Friday, May 19, 2017

Maybe he is there

I spent the afternoon driving a route for our motorcycle ride on Sunday for Adamshine. Within two hours I was frustrated as the route we had planned was not safe for bikes...and I refuse to put anyone in a dangerous situation. I was driving circles trying to rewrite our route.

I came flying down a hill, irritated as it was my third "go" at trying to make it work and I was running out of options. It had been starting to rain, and I was drained.

The sun had tried to peak through...but not enough. I was feeling defeated.

As I came down the hill a James Taylor song came on. One I hadn't heard in years. I instantly felt my attitude change a little...and then I saw it.

Cascade.

I know that road like the back of my hand. I blew past it because I was trying to finish the route. I got to the next road we were supposed to turn down...and for the 40th time today...gravel. Road work. A big old NOPE in the bike world.

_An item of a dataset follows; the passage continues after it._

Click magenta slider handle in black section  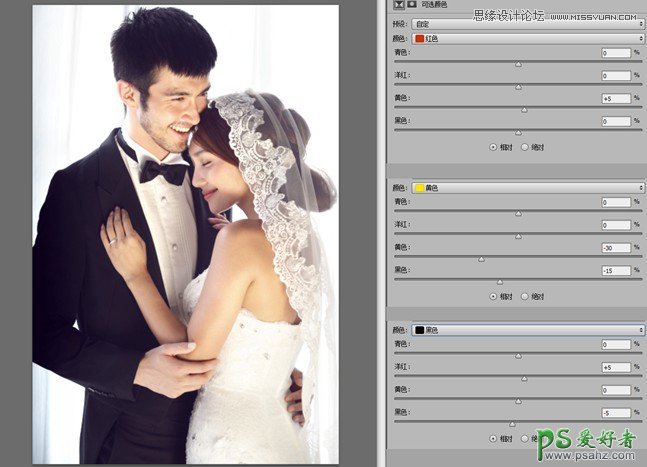click(x=524, y=378)
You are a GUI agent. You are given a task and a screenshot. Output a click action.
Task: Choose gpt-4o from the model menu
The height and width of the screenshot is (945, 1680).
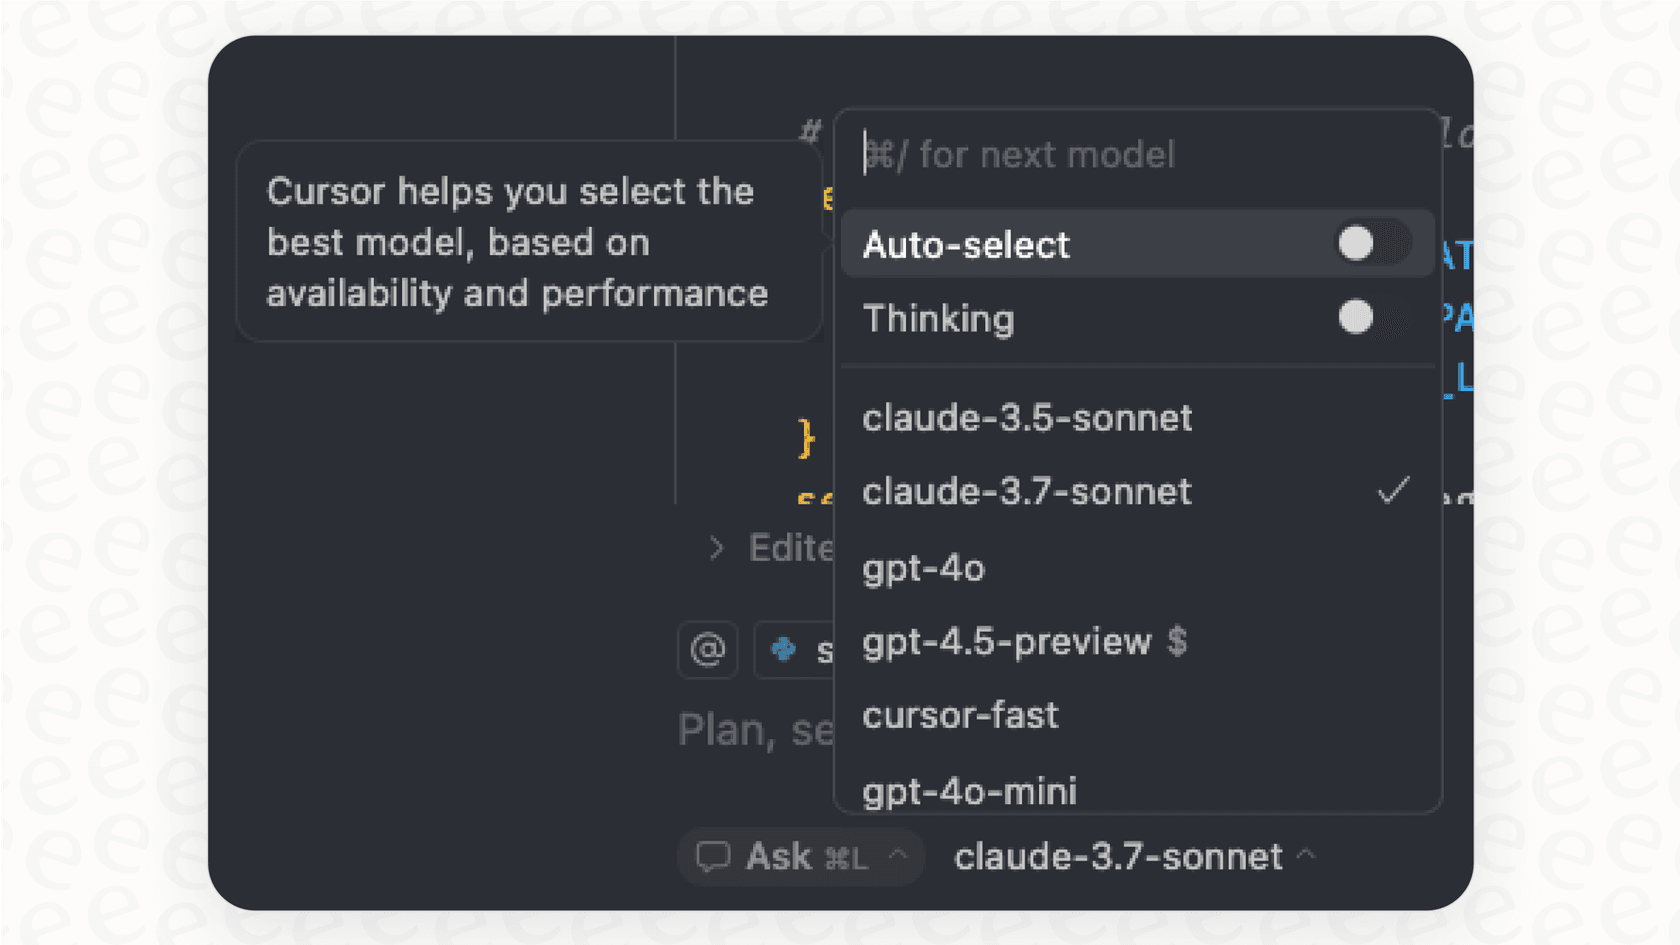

So I turned around. I went back to Cascade. And guys...the sun came out. It started SHINING.

I went down the road...and stopped on a bridge.

I lost it. Tears pouring.

The waterfall where I spread my father's ashes is just off of Cascade Road.

The route works through that road. It's the only one that isn't destroyed from winter plowing.

Today I was supposed to be on that road. He tried to tell me and I didn't listen.

So maybe he is there. Even when I fight it.

For the first time in any moment I can remember...I have to say thanks dad. I didn't expect that today. And it has me feeling things I had buried years ago.